I just got a Raspberry pi 3 B+, and I saw that the aarch64 architecture was supported. Raspberry being a ARM cpu, wanted to hear if folks have installed it on the Pi and how well it is supported? What surprises me - all the talk in the maker community, and all the big name Linux distro off load their ARM distro support to a different community and not the main community. From what I could tell (could be wrong) Ubuntu is the only distro that has official support for ARM. Is that latter true with FreeBSD and it is the same main community initiative? On a side note - I see version 13 of FreeBSD is getting RISC-V support, I am looking forward to that to toy around with stuff.


----------



## diizzy (Jan 31, 2021)

If you want to play around with aarch64 you're much better off with Allwinner or Rockchip, RPi3 should work I suppose but there are more or less frequently mails on the mailing list about RPis.


			arm - FreeBSD Wiki
		



			arm/Raspberry Pi - FreeBSD Wiki
		

The RockPro64 runs great on 13.0-ALPHA2


----------



## 8bitGlitch (Jan 31, 2021)

diizzy said:


> If you want to play around with aarch64 you're much better off with Allwinner or Rockchip, RPi3 should work I suppose but there are more or less frequently mails on the mailing list about RPis.
> 
> 
> arm - FreeBSD Wiki
> ...



Thank you for the insight and links. Do you the 'RockPro64' yourself, and if so what are the big differences? I am not a hardware or coder or developer by any means; however, I have a big interest in embedded/ARM design and just to toy around with items as a hobby to learn electronics.
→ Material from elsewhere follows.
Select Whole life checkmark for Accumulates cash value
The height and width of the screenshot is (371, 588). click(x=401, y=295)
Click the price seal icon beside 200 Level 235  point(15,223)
Would be nice to have the days of a C64/C128 that boots right into a OS that is also the programming environment say something super light weight like Lua or Tcl that can be embedded. I know all the cool kids use Python; however, I just don't get the hype of it - Perl and Tcl were doing it years before. Anyway... back on point.
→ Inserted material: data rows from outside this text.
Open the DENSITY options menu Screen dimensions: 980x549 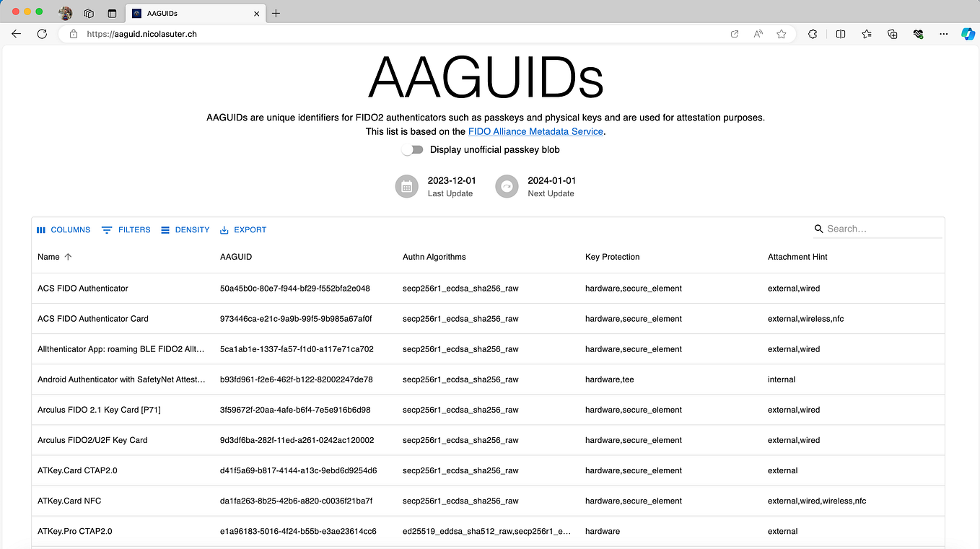165,229
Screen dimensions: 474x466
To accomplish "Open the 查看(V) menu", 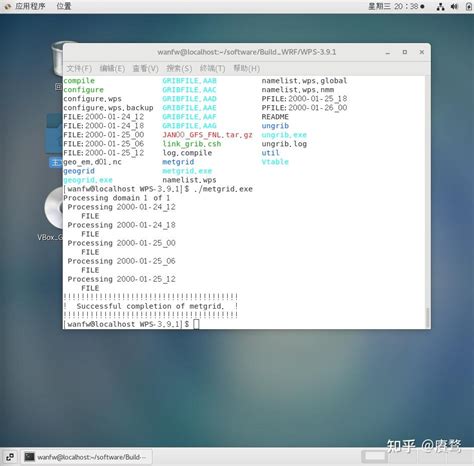I will pyautogui.click(x=145, y=69).
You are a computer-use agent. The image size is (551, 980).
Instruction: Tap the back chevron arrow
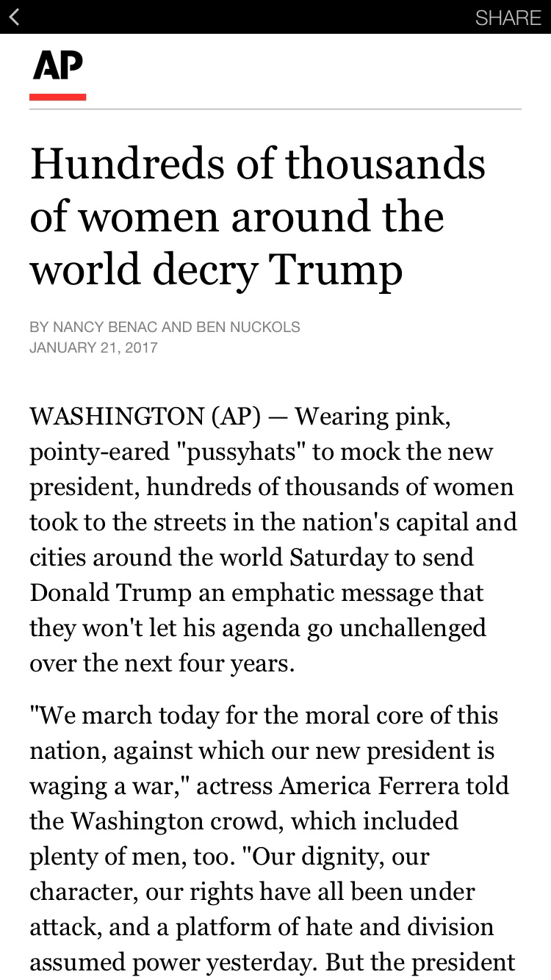tap(14, 17)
I would love to hear from your experience with any of the FreeBSD support boards. I just started so go slow, and I will try to keep up.


----------



## diizzy (Jan 31, 2021)

RockPro64 and Rock Pi 4(A) (same SoC) and Allwinner H5 (Orange Pi PC2), A64 (Pine A64) pretty much works like your amd64 (x86-64) box with the limitations of less RAM and slower CPU. There are a few quirks such as no RTC support (ie you need to run ntp on each boot up) but they work well in general. There is however very limited display support so consider ARM to be headless boxes for now. Keep in mind that you most likely want to run 13 which at least for now means limited package availability unless you're going to use ports (4Gb RAM is highly and external storage/eMMC recommended, 2Gb can be doable but you'll run into countless of issue with only 1Gb).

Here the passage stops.